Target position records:
————

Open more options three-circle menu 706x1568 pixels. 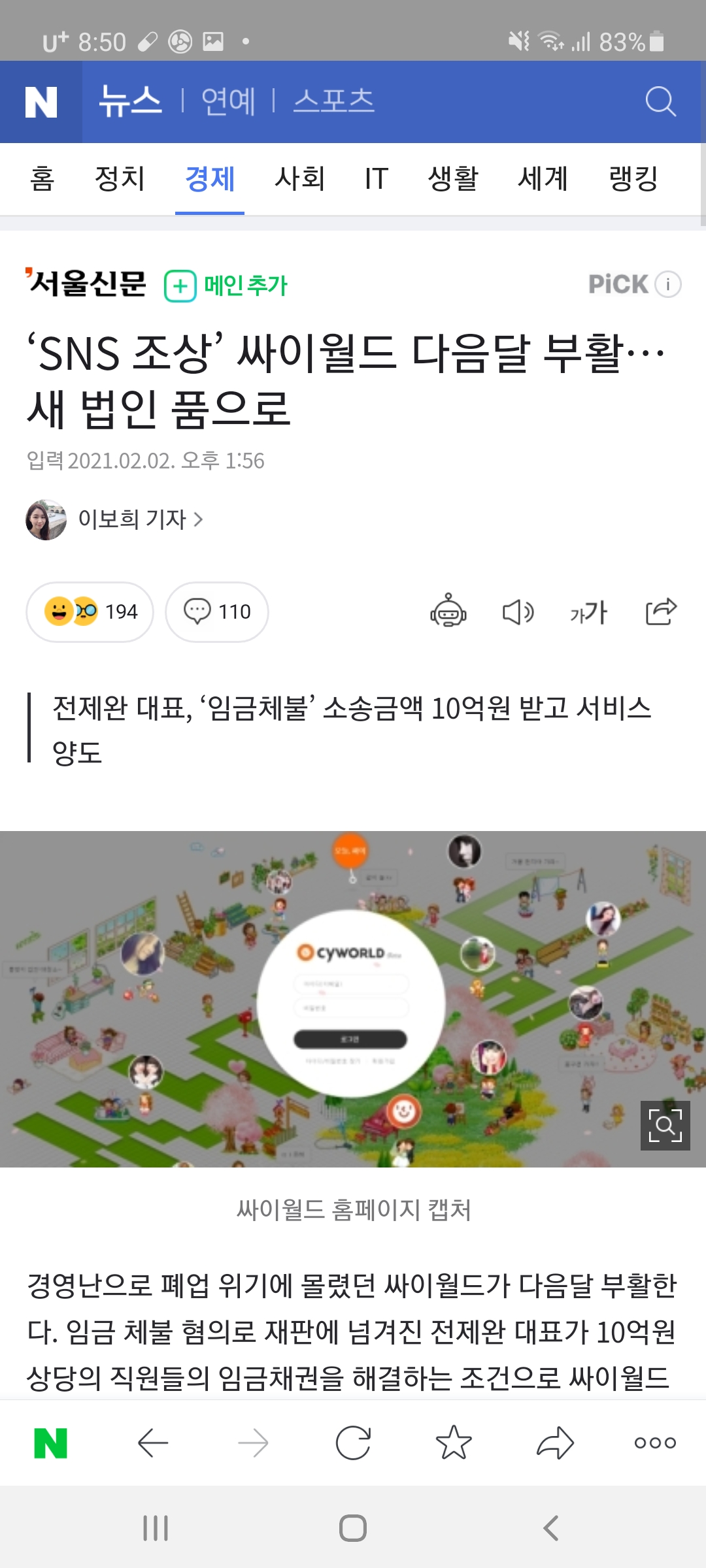click(x=655, y=1443)
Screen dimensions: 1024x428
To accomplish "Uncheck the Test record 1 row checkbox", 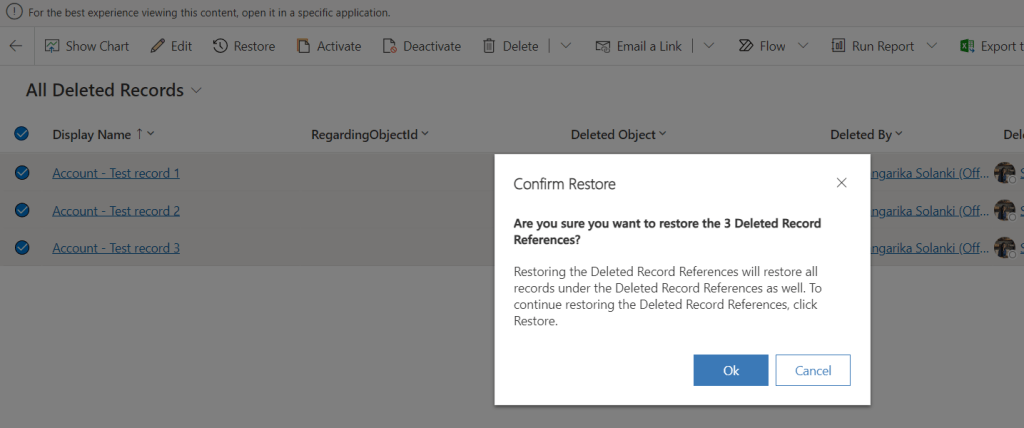I will coord(21,173).
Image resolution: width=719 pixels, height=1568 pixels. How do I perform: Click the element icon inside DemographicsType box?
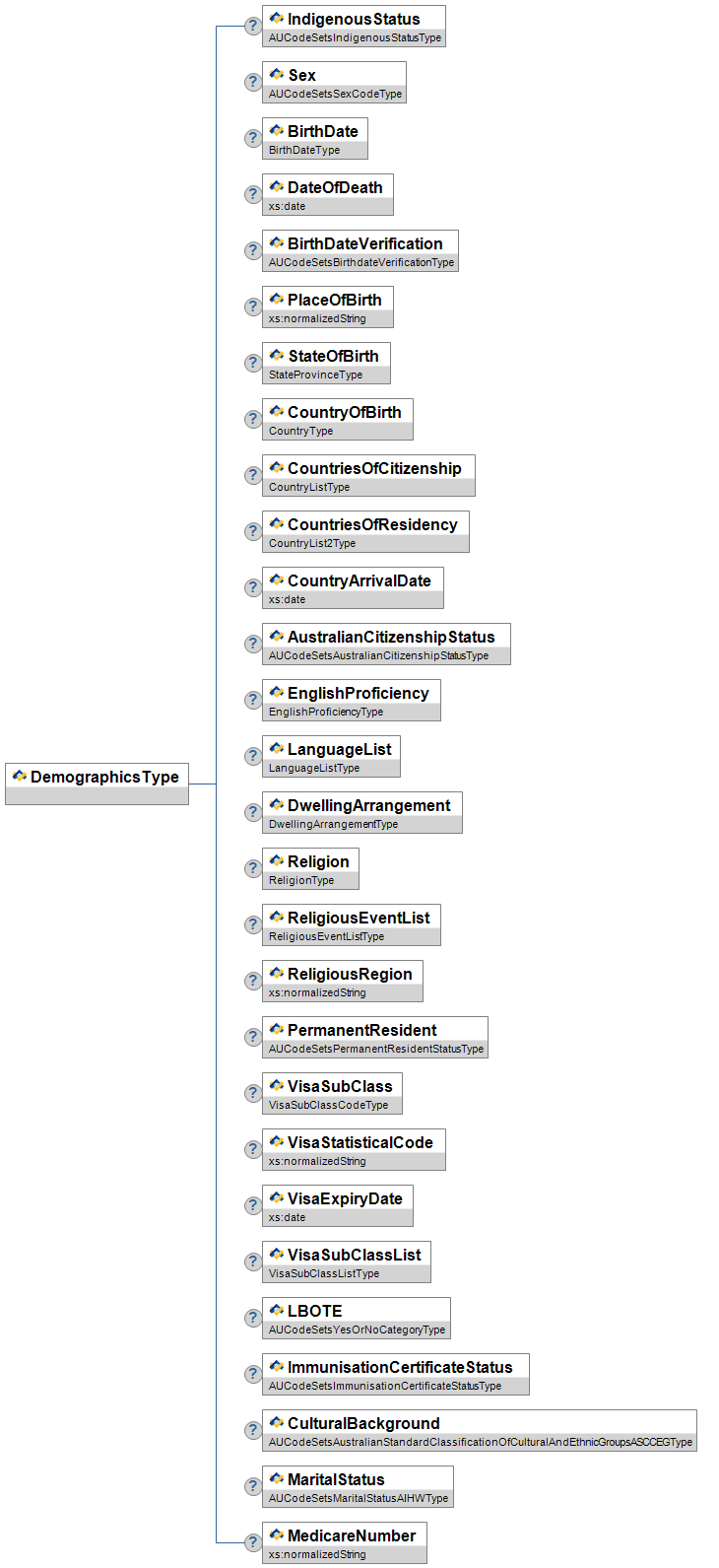(x=19, y=777)
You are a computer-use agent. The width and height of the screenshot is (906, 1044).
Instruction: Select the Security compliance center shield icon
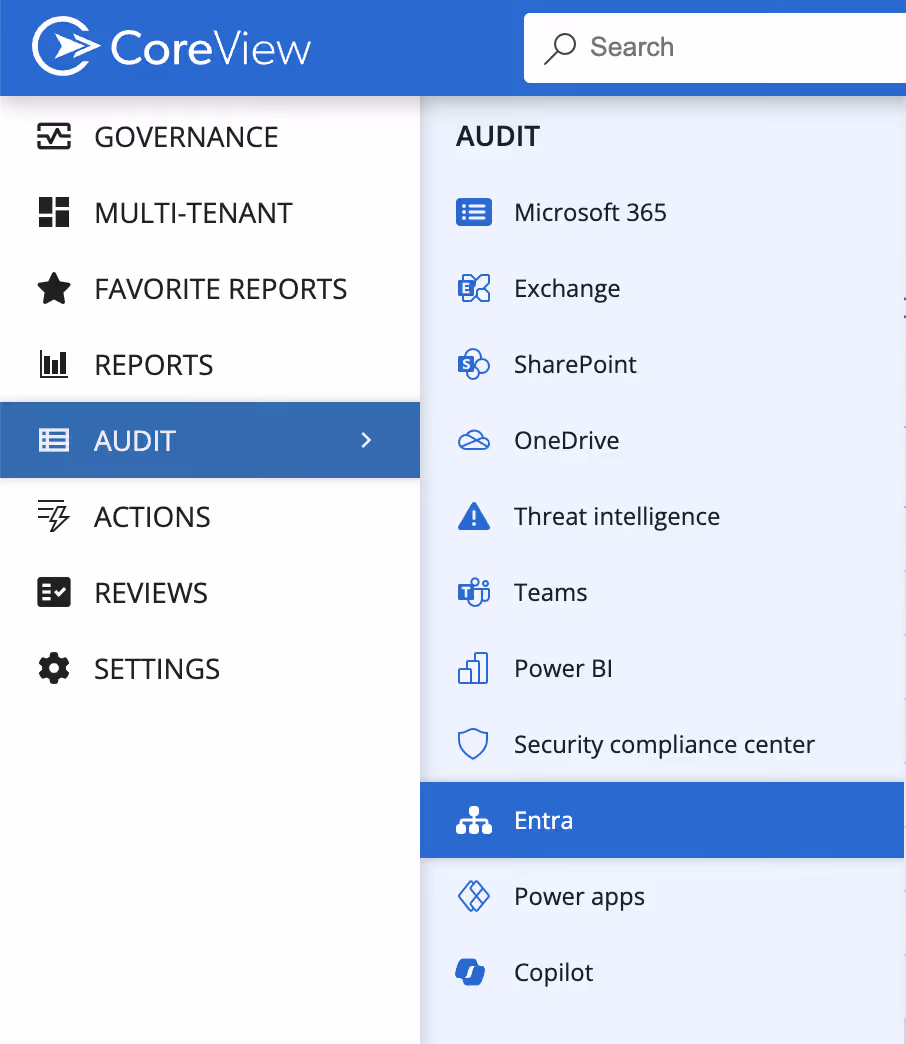[x=473, y=744]
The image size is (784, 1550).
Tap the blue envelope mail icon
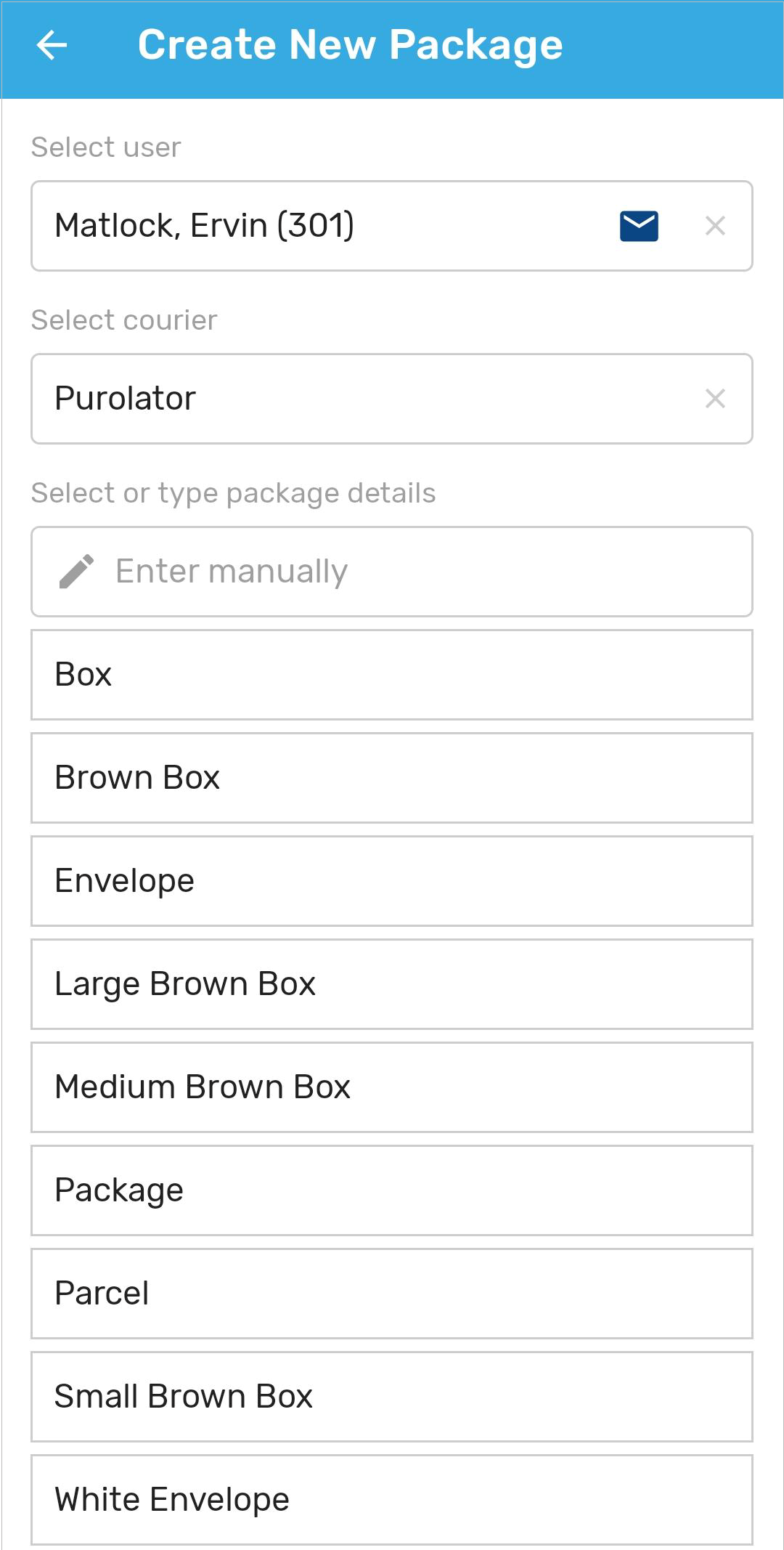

————

*Your goal*
Take the lines from the one containing "Image resolution: width=719" through the end of the listing and rewrite them with "icon" renamed to "symbol", leaving everything else the same. Don't include the pictures.

*Task answer*
Image resolution: width=719 pixels, height=1568 pixels. How do I perform: Click the element symbol inside DemographicsType box?
(x=19, y=777)
You are a computer-use agent. The width and height of the screenshot is (906, 1044).
Instruction: Select the Security compliance center shield symbol
[x=473, y=744]
The image size is (784, 1550).
Tap the blue envelope mail symbol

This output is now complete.